:: Work item ::
Give back, word for word, the lines in the listing below from the one holding "Glitter (38, 1273)" down to the one holding "Verstanden (188, 1598)", both ends included.

:: Records for the exercise ::
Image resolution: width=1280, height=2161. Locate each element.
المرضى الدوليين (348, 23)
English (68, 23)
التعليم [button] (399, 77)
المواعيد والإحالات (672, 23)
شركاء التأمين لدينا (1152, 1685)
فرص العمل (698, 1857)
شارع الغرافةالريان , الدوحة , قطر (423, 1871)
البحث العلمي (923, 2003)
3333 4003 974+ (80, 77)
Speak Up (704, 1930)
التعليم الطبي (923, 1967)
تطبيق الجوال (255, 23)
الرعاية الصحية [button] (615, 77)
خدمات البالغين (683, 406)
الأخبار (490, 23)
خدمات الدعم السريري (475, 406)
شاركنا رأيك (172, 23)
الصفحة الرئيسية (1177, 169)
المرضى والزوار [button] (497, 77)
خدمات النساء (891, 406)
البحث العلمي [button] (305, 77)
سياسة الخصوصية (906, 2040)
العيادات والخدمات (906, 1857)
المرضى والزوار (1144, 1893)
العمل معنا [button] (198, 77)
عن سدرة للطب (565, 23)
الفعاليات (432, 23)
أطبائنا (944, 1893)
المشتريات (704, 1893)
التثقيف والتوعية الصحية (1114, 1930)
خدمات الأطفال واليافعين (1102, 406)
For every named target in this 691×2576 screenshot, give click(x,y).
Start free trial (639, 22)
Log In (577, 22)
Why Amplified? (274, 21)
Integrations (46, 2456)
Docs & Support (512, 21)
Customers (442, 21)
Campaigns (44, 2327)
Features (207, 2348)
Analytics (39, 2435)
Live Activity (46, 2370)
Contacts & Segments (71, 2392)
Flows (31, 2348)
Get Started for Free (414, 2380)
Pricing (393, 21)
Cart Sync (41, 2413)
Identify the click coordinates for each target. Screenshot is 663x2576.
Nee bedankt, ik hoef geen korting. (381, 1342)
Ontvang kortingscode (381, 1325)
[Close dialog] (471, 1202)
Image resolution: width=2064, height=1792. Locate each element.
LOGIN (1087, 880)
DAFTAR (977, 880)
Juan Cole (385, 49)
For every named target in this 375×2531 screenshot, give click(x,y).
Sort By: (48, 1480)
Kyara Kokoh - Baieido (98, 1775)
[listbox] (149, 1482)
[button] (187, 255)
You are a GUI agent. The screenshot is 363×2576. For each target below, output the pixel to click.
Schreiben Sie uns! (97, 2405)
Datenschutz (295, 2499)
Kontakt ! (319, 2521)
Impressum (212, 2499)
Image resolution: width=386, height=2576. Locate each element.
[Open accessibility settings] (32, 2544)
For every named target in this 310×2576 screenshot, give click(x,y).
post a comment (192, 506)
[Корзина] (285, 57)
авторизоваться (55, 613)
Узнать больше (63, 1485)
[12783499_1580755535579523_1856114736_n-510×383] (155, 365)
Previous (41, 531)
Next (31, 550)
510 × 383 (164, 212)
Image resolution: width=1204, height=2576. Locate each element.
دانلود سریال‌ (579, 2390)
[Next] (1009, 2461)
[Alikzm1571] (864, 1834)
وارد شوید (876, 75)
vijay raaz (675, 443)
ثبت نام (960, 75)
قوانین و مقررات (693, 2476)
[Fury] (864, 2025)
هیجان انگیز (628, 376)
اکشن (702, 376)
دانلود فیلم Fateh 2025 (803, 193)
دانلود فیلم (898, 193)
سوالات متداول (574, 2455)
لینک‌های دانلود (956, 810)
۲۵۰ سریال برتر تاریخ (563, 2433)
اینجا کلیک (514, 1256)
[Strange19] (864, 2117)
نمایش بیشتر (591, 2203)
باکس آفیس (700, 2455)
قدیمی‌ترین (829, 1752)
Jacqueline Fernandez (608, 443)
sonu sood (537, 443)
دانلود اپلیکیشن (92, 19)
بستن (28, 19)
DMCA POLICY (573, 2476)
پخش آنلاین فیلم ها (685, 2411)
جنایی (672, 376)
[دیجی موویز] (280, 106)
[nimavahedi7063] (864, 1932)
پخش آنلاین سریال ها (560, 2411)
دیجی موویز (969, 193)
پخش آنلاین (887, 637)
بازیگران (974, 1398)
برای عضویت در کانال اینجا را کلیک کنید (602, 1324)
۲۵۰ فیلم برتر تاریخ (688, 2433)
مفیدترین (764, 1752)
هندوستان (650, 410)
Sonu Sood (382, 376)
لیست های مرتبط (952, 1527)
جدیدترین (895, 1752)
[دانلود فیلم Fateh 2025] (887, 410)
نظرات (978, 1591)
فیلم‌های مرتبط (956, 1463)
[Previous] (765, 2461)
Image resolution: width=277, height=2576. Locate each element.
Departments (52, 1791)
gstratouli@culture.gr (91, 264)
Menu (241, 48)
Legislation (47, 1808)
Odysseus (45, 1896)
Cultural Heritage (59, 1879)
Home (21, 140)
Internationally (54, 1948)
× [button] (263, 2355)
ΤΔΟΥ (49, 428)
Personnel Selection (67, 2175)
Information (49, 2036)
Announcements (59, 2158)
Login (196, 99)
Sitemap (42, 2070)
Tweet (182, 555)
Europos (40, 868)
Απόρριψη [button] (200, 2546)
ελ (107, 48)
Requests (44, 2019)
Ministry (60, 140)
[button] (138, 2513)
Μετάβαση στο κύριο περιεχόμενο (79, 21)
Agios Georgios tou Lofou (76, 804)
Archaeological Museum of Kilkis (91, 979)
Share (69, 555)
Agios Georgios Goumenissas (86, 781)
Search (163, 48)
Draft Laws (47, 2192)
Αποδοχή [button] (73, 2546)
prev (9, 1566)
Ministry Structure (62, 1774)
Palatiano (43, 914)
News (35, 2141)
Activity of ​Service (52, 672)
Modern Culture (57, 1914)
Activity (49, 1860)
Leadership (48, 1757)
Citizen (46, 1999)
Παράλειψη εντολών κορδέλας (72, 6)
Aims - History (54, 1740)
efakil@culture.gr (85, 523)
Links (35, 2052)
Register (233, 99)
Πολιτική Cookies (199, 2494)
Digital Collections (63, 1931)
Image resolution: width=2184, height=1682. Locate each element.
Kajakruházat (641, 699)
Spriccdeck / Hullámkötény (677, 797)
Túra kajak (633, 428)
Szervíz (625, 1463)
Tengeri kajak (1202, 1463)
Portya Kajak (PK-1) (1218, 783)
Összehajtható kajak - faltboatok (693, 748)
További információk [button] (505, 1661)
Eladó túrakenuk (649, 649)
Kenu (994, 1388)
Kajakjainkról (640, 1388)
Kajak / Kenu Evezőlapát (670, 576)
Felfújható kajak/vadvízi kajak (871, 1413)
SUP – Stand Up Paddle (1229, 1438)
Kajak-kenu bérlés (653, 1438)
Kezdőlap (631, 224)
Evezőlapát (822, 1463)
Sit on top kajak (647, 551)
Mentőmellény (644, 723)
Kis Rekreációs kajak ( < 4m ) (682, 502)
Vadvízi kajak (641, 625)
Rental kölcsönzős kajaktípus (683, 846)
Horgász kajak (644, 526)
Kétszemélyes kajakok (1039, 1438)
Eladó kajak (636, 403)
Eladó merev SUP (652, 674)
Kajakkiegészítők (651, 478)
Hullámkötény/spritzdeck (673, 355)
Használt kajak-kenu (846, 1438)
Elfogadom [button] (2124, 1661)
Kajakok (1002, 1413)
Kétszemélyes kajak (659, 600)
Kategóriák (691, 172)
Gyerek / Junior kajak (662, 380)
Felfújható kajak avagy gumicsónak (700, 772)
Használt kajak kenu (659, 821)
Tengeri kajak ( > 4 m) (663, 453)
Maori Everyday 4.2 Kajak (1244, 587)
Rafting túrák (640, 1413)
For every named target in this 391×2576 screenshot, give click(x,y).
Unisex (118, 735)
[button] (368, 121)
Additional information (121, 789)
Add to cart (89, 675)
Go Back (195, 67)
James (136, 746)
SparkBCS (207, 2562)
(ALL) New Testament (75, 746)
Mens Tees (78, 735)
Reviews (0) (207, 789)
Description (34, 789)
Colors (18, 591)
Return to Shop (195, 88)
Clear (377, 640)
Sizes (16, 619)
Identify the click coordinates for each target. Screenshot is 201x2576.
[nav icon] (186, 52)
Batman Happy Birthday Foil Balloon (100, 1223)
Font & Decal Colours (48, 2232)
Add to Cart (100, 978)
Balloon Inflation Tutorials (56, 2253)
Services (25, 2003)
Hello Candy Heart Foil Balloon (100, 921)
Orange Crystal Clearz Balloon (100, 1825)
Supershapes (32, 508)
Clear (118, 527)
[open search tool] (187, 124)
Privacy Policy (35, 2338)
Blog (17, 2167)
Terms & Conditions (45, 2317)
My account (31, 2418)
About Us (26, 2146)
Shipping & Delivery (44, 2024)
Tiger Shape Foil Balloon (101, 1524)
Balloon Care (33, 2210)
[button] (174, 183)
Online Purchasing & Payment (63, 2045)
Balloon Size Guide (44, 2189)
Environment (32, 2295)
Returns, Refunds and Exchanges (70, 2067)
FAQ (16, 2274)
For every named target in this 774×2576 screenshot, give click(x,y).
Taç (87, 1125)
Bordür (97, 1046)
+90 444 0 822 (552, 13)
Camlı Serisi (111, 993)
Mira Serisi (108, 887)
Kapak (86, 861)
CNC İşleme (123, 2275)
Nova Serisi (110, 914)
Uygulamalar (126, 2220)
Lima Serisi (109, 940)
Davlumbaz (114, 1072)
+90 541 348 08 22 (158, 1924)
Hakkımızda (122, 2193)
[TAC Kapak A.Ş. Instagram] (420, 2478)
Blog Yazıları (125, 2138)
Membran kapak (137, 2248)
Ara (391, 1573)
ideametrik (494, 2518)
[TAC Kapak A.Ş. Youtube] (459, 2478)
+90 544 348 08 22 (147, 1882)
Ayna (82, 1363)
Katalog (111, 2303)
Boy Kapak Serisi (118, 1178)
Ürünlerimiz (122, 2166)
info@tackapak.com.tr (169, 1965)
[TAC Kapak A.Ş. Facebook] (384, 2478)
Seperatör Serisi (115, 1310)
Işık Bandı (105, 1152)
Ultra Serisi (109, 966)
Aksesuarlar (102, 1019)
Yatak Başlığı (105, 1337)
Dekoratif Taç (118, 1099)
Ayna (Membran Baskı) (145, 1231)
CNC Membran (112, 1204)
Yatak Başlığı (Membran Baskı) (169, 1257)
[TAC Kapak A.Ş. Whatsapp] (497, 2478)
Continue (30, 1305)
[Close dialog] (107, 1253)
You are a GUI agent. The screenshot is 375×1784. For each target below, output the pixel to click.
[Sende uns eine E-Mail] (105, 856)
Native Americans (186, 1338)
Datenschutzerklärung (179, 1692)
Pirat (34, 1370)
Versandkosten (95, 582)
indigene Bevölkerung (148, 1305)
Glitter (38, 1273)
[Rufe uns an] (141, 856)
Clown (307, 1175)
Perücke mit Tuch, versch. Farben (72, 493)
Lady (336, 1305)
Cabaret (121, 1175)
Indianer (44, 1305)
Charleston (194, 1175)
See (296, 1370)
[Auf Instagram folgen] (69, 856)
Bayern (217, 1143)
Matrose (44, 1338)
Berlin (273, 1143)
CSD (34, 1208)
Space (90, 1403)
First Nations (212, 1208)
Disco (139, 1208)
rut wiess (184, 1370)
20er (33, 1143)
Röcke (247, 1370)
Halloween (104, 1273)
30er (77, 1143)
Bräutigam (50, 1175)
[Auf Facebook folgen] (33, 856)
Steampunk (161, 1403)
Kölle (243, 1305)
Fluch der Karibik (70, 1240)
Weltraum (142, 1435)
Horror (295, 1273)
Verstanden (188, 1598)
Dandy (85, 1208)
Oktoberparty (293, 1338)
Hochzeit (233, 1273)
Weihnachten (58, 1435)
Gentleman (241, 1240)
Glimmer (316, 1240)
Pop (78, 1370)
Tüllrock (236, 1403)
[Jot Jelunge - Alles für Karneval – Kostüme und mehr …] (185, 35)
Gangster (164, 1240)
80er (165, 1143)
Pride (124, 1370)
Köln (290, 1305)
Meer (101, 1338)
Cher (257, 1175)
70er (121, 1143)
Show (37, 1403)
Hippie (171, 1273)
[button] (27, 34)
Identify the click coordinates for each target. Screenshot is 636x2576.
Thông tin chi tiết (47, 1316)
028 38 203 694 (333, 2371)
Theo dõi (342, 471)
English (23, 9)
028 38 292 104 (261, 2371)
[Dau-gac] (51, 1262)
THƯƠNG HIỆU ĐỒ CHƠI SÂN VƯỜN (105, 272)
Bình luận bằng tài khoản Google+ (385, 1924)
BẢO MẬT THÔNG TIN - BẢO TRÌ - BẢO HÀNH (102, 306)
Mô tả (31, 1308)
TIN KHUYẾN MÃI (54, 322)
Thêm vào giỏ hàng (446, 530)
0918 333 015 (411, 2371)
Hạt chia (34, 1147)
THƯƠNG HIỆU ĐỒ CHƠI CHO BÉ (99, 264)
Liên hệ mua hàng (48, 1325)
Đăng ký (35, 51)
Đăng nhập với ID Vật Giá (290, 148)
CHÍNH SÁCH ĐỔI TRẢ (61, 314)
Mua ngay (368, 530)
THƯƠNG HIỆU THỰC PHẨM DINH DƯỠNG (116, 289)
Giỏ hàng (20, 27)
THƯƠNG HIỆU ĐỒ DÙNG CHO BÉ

:: Task answer ::
Glitter (38, 1273)
[Rufe uns an] (141, 856)
Clown (307, 1175)
Perücke mit Tuch, versch. Farben (72, 493)
Lady (336, 1305)
Cabaret (121, 1175)
Indianer (44, 1305)
Charleston (194, 1175)
See (296, 1370)
[Auf Instagram folgen] (69, 856)
Bayern (217, 1143)
Matrose (44, 1338)
Berlin (273, 1143)
CSD (34, 1208)
Space (90, 1403)
First Nations (212, 1208)
Disco (139, 1208)
rut wiess (184, 1370)
20er (33, 1143)
Röcke (247, 1370)
Halloween (104, 1273)
30er (77, 1143)
Bräutigam (50, 1175)
[Auf Facebook folgen] (33, 856)
Steampunk (161, 1403)
Kölle (243, 1305)
Fluch der Karibik (70, 1240)
Weltraum (142, 1435)
Horror (295, 1273)
Verstanden (188, 1598)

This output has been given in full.